Young-onset diabetes: Novel insights on management




At EmW 2025, Professor Andrea Luk from the Department of Medicine & Therapeutics, the Chinese University of Hong Kong, shared insights and recommendations on management of young-onset diabetes (YoD).
Investigation of YoD subtypes
Establishing a correct diagnosis in young people is a major challenge because they are likely to have forms of diabetes other than type 2 diabetes (T2D). [Clin Diabetes Endocrinol 2016;2:18]
“Approximately 25–50 percent of young patients have type 1, hybrid, and other specific forms of diabetes, such as monogenic diabetes [eg, maturity-onset diabetes of the young (MODY)],” said Luk. “This highlights the need for thorough consideration and investigation of alternative diagnoses in young patients with diabetes.”
Since genetic testing is costly, a Chinese-specific clinical model has recently been developed to predict MODY. This model includes inputs such as current age, age at diagnosis, gender, body mass index, systolic blood pressure (BP), HDL-cholesterol (HDL-C), LDL-C, triglyceride, and fasting C-peptide. The model demonstrated a sensitivity of 72.7 percent and a specificity of 92.4 percent in predicting MODY among Chinese individuals with young-onset non–type 1 diabetes. [Diabetes Metab Res Rev 2024;41:e70087]

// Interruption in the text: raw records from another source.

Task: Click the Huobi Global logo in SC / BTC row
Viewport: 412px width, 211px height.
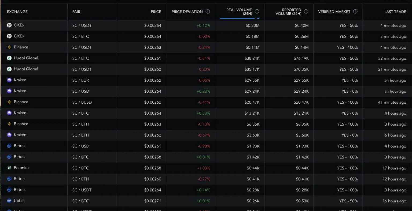Action: 9,58
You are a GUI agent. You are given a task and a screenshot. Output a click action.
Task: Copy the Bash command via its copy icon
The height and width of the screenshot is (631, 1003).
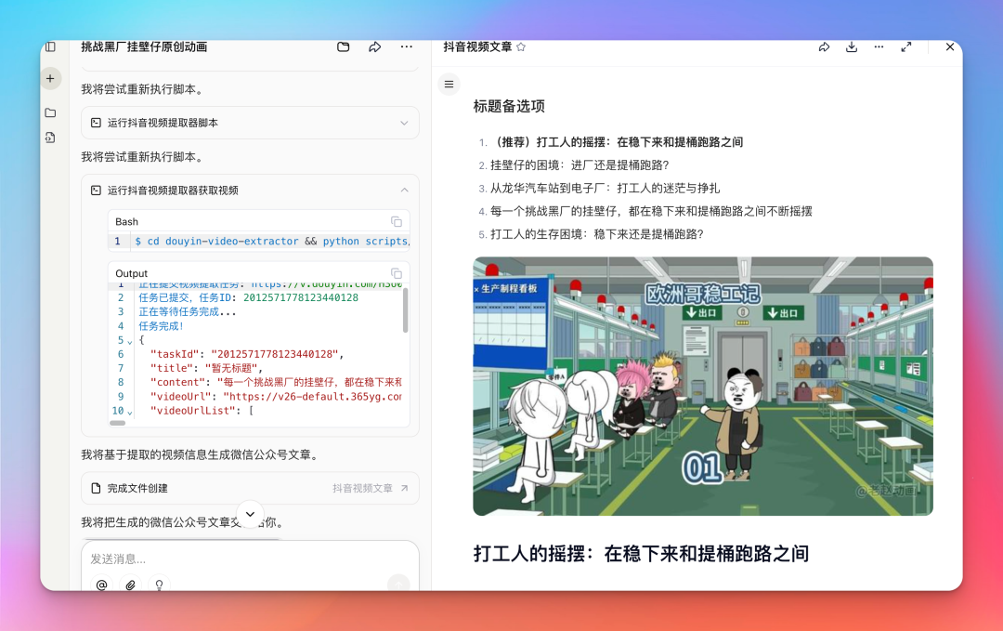pyautogui.click(x=397, y=221)
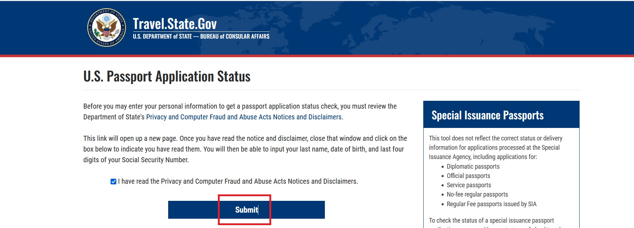Click the U.S. Passport Application Status heading

(167, 76)
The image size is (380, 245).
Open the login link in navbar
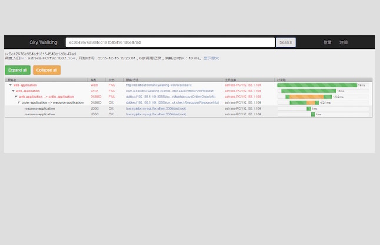tap(327, 42)
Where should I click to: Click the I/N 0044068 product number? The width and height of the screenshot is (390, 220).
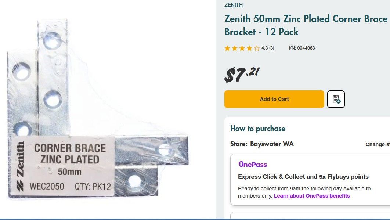pos(301,48)
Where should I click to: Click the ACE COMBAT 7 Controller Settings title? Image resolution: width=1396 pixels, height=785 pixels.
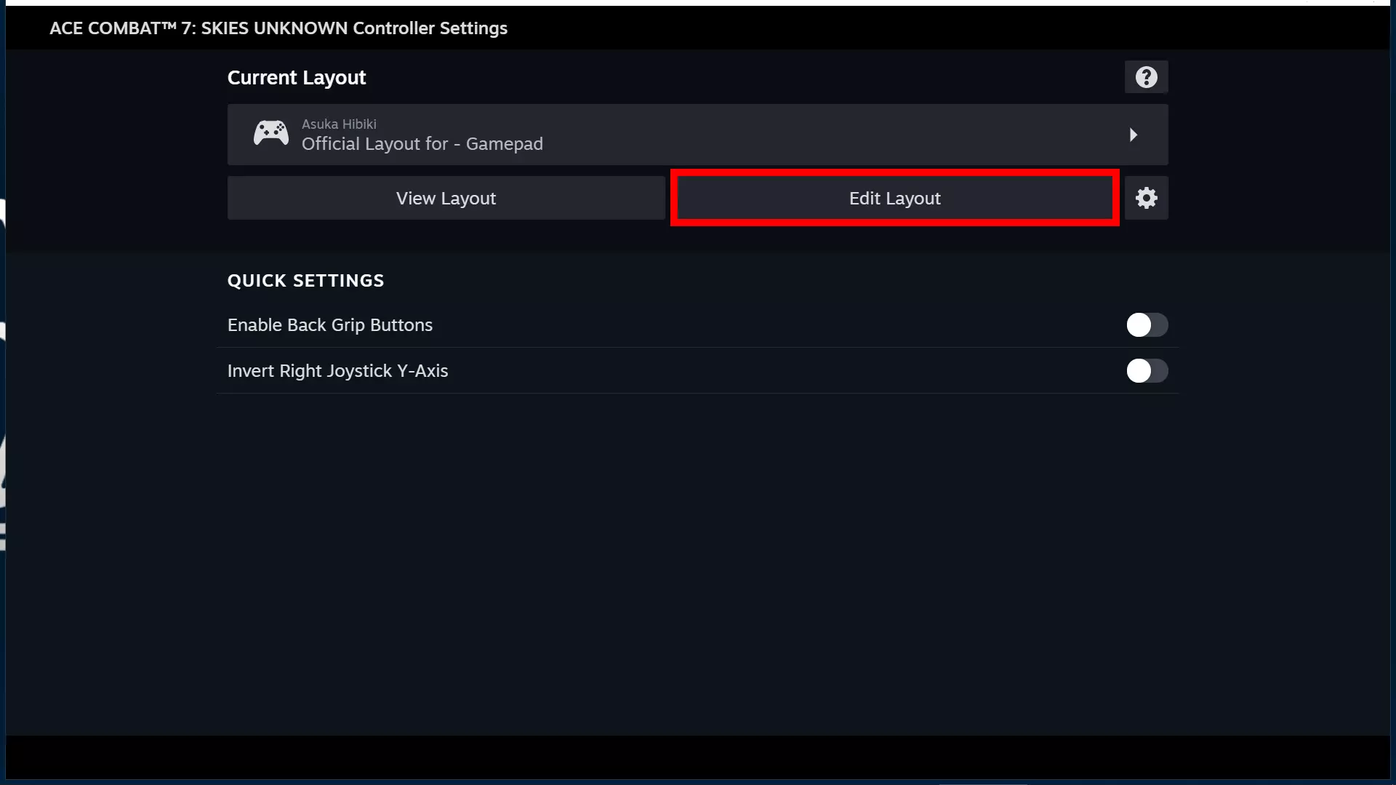(x=278, y=28)
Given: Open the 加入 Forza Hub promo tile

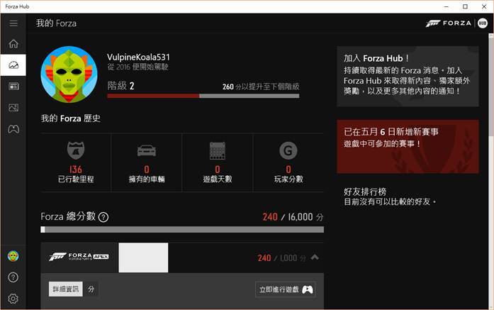Looking at the screenshot, I should tap(408, 76).
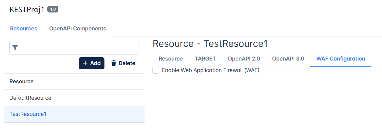Open the OpenAPI 3.0 tab
The width and height of the screenshot is (382, 132).
288,59
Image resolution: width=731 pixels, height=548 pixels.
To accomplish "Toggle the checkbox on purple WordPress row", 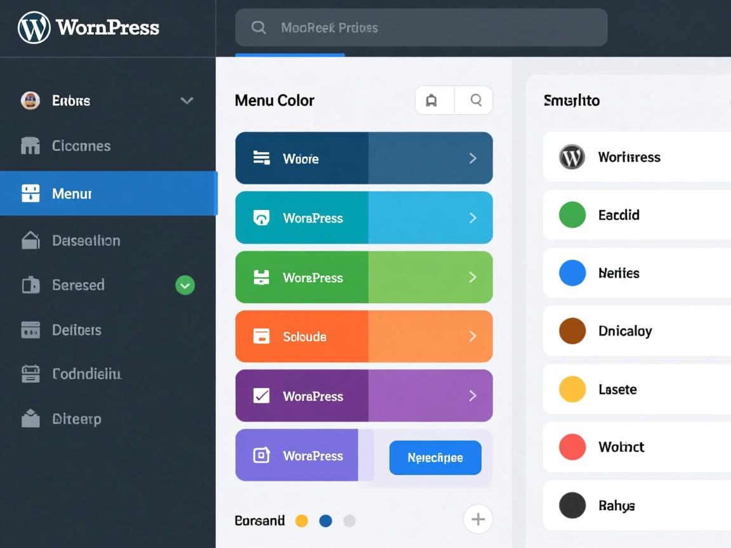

Proactive screening, aggressive treatment
YoD is associated with higher lifetime glycaemic exposure, accelerated loss of beta-cell function, higher prevalence of cardiometabolic risk factors, and diminished glycaemic response to most glucose-lowering drug classes vs late-onset diabetes. [PLoS Med 2020;17:e1003316; Diabetes Res Clin Pract 2023:205:110954; Diabetes Metab Res Rev 2023;39:e3615]
Importantly, every decade of earlier diagnosis of diabetes is associated with a reduction of 3–4 years in life expectancy. [Lancet Diabetes Endocrinol 2023;11:731-742]
However, younger adults are less likely to be screened for diabetes, resulting in higher HbA1c at diagnosis. [www.chp.gov.hk/files/pdf/dh_phs_2020-22_part_2_report_eng.pdf]
“Proactive diabetes screening starting at an earlier age — particularly targeting those with high genetic risks or obesity — could be beneficial,” recommended Luk. “Young patients may benefit from earlier initiation of a combination of insulin and other pharmacotherapy to achieve glycaemic target promptly.”
Management of risk factors
In the JADE (Joint Asia Diabetes Evaluation) study, which enrolled 41,029 patients with T2D from nine Asian countries/regions, patients with YoD had a high prevalence of cardiometabolic risk factors, including hypertension (78.1 percent), dyslipidaemia (88.4 percent), central obesity (61 percent), and albuminuria (13.6 percent). [Lancet Diabetes Endocrinol 2014;2:935-943]
Of note, suboptimal BP is the leading risk factor for mortality in YoD in Hong Kong. [PLoS Med 2023;20:e1004173] According to a study using data from 147,017 patients with T2D managed in Hong Kong’s public hospitals, young-onset hypertension is linked to higher risks of cardiovascular disease, stroke, and death (pinteraction<0.001 for all) vs late-onset hypertension. [Edith C, AASD 2025]
“Frequent clustering of multiple cardiometabolic risk factors and exposure from an earlier age prompt the need for further research to understand impact on health outcomes, assess the efficacy of early pharmacological intervention, and determine the optimal therapeutic targets for these risk factors,” shared Luk.
Screening of mental health issues
Among Chinese patients with YoD in the PRISM-RCT trial, 10.3 percent had mental illness, and 3.6 percent had a history of previous suicide attempts. [BMJ Open Diabetes Res Care 2024;12:e004120] “Routine screening of depression, anxiety, and stress will ensure timely referral and appropriate care [in YoD],” suggested Luk.